As U.S. advertisers, media buyers and kidcasters prepare for the annual frenzy of upfront presentations later this month, the usually-upbeat event will more than likely be marked by an air of wariness and uncertainty. Most folks in the industry are still rebounding from last year’s ad spend plummet, and there’s just no telling how everything will shake out this time around. One thing that does seem certain, though, is that cable outlets stand to gain a lot of ground this year, as broadcast nets continue to falter in the race for kid ratings.
Despite the fact that kids are watching more TV than last year–with Q4 2001 numbers up 3.8% over the same period in 2000–broadcast’s share of total kids eyeballs has been steadily shrinking, accounting for a paltry .69 hours of Q4 weekly viewing. Ratings at Fox Kids and NBC were so diminished that the veteran kidcasters opted to get out of the game, leasing out their blocks to Saturday morning newbies 4Kids and Discovery Kids. Although these sales have the production community abuzz about new co-production and sales opportunities, the reality on the advertising side of the equation is that no one is in a position to take a gamble on unproven broadcast windows right now.
Marketing is always the first thing that gets trimmed when the economy takes a nosedive, and curtailed ad budgets mean that every dollar must be spent with careful consideration given to future returns. As a result, media buyers will be pushing harder than ever to get more bang for their buck this year.
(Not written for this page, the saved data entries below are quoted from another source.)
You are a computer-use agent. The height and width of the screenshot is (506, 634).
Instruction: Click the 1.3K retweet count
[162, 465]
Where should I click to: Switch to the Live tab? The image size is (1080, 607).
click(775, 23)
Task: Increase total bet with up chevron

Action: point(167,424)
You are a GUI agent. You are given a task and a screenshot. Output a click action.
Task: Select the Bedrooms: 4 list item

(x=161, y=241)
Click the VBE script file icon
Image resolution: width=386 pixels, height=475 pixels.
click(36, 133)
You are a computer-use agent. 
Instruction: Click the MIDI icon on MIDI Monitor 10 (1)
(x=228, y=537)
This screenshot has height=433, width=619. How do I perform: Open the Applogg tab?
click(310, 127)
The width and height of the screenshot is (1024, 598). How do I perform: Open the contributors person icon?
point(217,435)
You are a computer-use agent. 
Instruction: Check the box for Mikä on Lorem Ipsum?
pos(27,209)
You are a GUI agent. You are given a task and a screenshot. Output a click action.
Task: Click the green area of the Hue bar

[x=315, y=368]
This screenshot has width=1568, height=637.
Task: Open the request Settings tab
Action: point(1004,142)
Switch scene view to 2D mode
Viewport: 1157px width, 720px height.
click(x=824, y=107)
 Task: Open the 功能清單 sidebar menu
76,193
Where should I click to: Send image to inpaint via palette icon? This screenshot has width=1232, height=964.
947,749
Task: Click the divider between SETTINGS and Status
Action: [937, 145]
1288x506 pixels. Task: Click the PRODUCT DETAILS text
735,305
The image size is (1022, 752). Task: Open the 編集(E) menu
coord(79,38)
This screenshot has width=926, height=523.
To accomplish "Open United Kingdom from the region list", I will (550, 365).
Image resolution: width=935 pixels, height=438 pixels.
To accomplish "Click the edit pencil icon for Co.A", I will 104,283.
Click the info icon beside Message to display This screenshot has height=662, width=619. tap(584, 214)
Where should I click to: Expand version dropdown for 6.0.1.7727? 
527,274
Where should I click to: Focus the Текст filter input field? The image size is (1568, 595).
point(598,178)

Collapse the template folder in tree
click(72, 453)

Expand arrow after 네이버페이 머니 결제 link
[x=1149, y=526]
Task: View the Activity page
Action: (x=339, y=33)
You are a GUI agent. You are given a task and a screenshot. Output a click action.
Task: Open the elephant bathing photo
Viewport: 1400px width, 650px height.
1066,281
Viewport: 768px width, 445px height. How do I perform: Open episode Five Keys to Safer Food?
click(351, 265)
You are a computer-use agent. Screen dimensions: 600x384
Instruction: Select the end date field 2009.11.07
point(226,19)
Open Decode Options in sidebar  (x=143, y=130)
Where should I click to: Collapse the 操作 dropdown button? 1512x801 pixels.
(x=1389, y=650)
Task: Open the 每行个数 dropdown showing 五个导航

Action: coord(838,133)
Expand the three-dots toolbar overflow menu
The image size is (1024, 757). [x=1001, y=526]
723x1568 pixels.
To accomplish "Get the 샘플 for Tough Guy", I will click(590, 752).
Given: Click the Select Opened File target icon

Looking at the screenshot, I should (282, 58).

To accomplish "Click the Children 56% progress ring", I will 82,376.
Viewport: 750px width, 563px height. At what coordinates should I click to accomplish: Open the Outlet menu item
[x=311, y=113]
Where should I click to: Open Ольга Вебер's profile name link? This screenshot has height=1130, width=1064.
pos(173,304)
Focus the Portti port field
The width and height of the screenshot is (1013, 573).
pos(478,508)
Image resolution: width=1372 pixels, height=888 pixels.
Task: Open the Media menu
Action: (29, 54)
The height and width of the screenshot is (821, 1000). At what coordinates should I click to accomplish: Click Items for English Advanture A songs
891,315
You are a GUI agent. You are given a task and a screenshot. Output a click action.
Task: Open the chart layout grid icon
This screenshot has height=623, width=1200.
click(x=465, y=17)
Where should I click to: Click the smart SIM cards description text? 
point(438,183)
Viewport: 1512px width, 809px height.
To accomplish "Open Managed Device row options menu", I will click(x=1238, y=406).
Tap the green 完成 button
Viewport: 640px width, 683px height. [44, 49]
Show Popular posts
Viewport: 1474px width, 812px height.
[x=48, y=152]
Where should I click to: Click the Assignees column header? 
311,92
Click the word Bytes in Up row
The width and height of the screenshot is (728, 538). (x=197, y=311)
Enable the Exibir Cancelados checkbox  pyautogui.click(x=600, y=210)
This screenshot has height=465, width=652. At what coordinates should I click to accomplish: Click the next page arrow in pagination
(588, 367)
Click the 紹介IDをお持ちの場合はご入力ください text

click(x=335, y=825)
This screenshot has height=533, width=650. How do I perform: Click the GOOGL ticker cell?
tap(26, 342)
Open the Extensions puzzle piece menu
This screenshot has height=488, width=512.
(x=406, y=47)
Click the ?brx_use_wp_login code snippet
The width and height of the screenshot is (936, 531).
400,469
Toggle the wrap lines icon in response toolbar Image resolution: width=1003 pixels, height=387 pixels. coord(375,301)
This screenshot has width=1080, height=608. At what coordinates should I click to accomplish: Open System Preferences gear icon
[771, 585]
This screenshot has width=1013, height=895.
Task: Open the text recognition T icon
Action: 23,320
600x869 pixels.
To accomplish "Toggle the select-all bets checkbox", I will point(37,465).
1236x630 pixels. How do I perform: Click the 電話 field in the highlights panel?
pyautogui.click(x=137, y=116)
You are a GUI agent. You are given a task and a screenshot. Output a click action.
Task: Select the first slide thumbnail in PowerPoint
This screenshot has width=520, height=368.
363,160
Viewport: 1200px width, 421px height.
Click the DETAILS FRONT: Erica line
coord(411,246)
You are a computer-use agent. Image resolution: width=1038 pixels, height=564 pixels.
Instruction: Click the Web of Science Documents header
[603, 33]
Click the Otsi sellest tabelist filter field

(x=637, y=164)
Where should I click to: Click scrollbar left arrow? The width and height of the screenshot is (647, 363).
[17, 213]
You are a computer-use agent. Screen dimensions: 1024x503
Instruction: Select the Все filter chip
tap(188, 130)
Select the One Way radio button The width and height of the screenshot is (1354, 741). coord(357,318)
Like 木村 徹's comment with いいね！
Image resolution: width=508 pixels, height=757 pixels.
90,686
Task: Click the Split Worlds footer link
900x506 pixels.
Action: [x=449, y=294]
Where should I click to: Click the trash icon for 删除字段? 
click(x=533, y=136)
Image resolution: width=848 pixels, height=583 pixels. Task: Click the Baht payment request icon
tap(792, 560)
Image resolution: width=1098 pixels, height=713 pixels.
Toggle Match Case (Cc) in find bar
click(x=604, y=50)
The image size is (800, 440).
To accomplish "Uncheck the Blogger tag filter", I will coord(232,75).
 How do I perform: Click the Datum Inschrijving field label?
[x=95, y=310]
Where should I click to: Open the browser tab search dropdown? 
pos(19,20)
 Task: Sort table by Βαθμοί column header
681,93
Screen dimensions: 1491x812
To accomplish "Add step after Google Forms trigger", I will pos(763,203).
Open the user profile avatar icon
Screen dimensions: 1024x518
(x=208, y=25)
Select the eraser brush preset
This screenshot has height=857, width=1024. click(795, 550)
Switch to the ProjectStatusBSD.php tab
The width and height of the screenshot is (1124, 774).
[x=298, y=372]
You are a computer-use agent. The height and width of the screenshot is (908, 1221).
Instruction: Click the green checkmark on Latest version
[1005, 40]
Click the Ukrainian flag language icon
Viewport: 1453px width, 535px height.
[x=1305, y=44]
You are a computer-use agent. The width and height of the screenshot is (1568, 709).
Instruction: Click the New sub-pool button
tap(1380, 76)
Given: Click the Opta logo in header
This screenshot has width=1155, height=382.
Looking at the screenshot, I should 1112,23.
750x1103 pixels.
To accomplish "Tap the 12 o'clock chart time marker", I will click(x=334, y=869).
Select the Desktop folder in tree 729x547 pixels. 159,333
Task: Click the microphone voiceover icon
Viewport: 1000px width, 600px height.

And this is where cable really has the competitive edge over broadcast nets. The kind of cross-platform promotional opportunities on offer this year from the united forces of Cartoon Network and Kids’ WB! should prove irresistible to media buyers looking for better ad dollar value. And the fact that Cartoon’s market penetration has increased by 60% in the last three years to 80 million households is just as appealing. Consistent ratings deliverer Nickelodeon, which will focus on selling complete ad packages that go beyond the channel alone to encompass the company’s high-traffic website and popular Nickelodeon magazine, is equally well-positioned to table the kind of multimedia deals buyers are going to be looking for. And then there’s Disney, whose ever-growing roster of media outlets now includes ABC Family, Toon Disney, Disney Channel and ABC’s One Saturday Morning block, in addition to off-air support tools like theme parks, on-line hubs and well-established kid mags Disney and Disney Adventures.
With their incredible ability to drive viewers from other media streams to the tube, it’s no wonder that cable nets are dominating the dial these days. And because they lack this kid-specific cross-platform infrastructure, it seems unlikely to me that they will be able to gain back the ground they’ve lost in the near future. But ultimately, it’s not really important whether it’s broadcast or cable snagging the lion’s share of ratings because either way, more viewers means more ad revenue, which in turn translates into more funding for commissioning and co-producing original programming with external sources. And that’s what keeps the kids entertainment world turning at the end of the day.